No acumulado de 2026, a valorização chega a 43,38%.
Petrobras (PETR3)
A Petrobras (PETR3) completou a lista de maiores altas do Ibovespa hoje, com avanço de 4,12%.
As ações encerraram a sessão cotadas a R$ 45,78.
No mês, o papel registra valorização de 7,14%.
No ano, a alta já alcança 40,56%.
Embraer (EMBJ3) despenca e lidera perdas do pregão
Entre os destaques negativos do Ibovespa hoje, a Embraer (EMBJ3) registrou a maior queda da sessão.

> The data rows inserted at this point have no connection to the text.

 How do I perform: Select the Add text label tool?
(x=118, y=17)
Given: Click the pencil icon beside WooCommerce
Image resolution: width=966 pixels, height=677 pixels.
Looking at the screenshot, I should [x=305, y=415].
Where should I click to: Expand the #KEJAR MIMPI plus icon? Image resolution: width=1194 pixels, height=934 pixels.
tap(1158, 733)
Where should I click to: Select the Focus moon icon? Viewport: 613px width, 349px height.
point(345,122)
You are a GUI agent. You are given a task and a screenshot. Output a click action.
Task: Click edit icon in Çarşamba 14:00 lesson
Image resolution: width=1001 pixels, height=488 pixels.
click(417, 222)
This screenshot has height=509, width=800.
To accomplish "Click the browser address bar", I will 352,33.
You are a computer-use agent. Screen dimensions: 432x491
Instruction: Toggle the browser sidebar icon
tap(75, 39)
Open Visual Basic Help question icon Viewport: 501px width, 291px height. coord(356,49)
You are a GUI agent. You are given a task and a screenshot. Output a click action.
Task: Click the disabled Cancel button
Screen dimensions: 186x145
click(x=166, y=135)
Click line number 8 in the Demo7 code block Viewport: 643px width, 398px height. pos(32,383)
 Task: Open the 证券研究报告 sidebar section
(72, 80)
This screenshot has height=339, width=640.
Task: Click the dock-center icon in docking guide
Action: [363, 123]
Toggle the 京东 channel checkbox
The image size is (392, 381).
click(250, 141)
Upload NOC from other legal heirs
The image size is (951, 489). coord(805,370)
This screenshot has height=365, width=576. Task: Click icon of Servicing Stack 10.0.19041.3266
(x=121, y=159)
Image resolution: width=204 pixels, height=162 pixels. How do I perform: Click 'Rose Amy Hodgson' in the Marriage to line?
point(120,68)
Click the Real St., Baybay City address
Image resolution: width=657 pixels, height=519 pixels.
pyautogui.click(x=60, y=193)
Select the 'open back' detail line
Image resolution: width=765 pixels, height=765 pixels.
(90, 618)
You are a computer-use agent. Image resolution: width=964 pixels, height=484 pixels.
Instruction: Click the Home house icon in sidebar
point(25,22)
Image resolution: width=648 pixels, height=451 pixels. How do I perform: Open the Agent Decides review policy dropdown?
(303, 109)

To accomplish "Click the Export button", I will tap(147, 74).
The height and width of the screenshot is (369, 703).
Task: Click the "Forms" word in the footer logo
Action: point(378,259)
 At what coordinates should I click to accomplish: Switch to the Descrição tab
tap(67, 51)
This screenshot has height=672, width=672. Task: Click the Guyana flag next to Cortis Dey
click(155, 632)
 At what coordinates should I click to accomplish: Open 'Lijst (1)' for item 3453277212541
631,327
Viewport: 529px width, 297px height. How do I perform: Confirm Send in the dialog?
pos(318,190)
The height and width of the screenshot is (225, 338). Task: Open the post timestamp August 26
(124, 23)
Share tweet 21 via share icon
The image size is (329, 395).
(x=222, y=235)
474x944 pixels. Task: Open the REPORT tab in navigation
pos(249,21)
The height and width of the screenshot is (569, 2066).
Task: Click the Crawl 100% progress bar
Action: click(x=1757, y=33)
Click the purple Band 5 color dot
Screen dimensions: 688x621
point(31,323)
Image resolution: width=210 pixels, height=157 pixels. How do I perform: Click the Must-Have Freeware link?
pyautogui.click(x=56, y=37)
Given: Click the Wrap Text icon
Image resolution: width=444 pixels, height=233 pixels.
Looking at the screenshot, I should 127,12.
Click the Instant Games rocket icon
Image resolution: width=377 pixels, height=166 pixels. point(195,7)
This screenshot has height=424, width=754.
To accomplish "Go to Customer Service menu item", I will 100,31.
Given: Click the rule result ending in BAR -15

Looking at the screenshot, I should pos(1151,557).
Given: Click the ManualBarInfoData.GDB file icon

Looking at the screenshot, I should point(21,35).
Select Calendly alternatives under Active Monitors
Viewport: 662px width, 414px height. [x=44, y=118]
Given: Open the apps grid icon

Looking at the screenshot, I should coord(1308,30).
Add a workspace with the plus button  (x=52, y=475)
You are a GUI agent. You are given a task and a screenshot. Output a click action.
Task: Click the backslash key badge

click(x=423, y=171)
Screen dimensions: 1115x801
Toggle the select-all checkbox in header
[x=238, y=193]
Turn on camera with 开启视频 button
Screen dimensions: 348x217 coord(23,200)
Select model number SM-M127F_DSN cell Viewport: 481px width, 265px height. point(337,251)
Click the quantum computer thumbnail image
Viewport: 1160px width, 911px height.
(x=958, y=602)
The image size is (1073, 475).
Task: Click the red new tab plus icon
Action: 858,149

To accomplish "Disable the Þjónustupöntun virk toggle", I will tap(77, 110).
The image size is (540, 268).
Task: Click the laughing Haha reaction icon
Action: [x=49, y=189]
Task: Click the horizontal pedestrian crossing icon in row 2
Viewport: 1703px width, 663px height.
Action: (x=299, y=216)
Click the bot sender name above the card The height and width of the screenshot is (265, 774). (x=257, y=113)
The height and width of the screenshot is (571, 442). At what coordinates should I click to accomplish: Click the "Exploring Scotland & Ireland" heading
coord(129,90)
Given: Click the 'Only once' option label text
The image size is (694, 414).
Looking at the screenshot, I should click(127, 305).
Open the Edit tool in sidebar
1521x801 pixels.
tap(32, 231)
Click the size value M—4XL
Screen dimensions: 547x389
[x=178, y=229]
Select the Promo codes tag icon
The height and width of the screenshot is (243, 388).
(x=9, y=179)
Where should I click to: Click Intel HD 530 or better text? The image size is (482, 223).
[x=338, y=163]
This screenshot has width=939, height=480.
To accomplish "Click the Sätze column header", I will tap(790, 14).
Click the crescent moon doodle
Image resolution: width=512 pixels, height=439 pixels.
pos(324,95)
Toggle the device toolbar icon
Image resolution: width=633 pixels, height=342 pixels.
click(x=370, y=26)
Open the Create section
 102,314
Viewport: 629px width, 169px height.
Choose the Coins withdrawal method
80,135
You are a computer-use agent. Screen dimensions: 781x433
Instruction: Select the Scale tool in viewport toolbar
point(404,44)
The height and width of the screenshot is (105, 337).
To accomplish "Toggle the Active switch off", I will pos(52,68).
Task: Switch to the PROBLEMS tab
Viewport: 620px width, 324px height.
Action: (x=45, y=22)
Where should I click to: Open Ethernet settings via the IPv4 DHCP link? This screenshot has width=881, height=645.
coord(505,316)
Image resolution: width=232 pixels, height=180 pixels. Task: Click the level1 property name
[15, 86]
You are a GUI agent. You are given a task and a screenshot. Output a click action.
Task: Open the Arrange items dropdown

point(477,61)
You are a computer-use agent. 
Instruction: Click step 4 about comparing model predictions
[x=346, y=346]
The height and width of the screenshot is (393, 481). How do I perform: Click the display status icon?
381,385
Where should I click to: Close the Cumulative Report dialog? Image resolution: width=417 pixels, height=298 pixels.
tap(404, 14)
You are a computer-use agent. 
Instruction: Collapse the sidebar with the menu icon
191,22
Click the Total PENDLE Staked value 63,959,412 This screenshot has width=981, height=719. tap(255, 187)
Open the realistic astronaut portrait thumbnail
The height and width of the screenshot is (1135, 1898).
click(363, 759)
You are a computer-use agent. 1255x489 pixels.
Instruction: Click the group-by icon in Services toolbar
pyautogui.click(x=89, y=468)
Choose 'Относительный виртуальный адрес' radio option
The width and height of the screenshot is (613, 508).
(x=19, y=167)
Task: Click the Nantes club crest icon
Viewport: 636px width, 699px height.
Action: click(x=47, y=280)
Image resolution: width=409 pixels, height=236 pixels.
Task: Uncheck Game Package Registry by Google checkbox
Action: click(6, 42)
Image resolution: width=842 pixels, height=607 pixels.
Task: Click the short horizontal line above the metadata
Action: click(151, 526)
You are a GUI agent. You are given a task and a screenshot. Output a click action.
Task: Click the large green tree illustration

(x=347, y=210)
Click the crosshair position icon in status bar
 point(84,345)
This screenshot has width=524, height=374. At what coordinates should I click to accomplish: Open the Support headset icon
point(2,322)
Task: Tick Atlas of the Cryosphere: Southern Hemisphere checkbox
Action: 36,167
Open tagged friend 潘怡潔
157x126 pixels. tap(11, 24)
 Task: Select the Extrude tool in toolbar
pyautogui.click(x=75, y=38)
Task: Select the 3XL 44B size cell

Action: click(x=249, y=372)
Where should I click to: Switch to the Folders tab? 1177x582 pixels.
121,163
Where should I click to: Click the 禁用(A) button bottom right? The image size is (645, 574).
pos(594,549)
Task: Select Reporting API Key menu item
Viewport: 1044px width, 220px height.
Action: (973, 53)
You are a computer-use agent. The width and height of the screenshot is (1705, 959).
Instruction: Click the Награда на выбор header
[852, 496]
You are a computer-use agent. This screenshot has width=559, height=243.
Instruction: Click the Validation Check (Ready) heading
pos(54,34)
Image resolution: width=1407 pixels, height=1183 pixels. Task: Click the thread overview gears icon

As ações da fabricante de aeronaves despencaram 8,05%, encerrando o dia cotadas a R$ 80,14.
A reação negativa do mercado ocorreu após a divulgação do balanço do quarto trimestre de 2025.
A companhia reportou lucro líquido ajustado de R$ 832 milhões no período, valor que representa queda de 20,3% em relação ao mesmo trimestre de 2024.
As avaliações feitas por bancos e casas de análise foram divergentes, o que contribuiu para a volatilidade das ações.
No acumulado do mês, a EMBJ3 registra queda de 13,29%.
No ano, a desvalorização chega a 9,55%.
Outras ações pressionam o Ibovespa hoje
Além da Embraer, outras empresas também registraram perdas relevantes no Ibovespa hoje.
A Vamos (VAMO3) recuou 7,24%, fechando o pregão cotada a R$ 3,97.
Apesar da queda no dia, a companhia ainda acumula valorização de 22,91% no ano.
Já a Raízen (RAIZ4) registrou baixa de 6,78%, encerrando a sessão cotada a R$ 0,55.
Na semana, os papéis da empresa acumulam queda de 12,70%.
No acumulado do ano, a desvalorização chega a 32,1%.
Mercado brasileiro segue sensível ao cenário global
A dinâmica observada no Ibovespa hoje reforça a forte dependência do mercado brasileiro em relação ao ambiente econômico internacional.
Movimentos bruscos em commodities, mudanças nas expectativas de política monetária global e indicadores econômicos relevantes tendem a provocar oscilações significativas nos ativos negociados na B3.
Ao mesmo tempo, setores ligados à energia ganham protagonismo quando há valorização das commodities, enquanto empresas industriais ou de crescimento podem sofrer ajustes mais fortes diante de cenários de incerteza econômica.
A sessão analisada demonstra exatamente esse equilíbrio delicado entre fatores internos e externos que continuam moldando o comportamento do mercado financeiro brasileiro.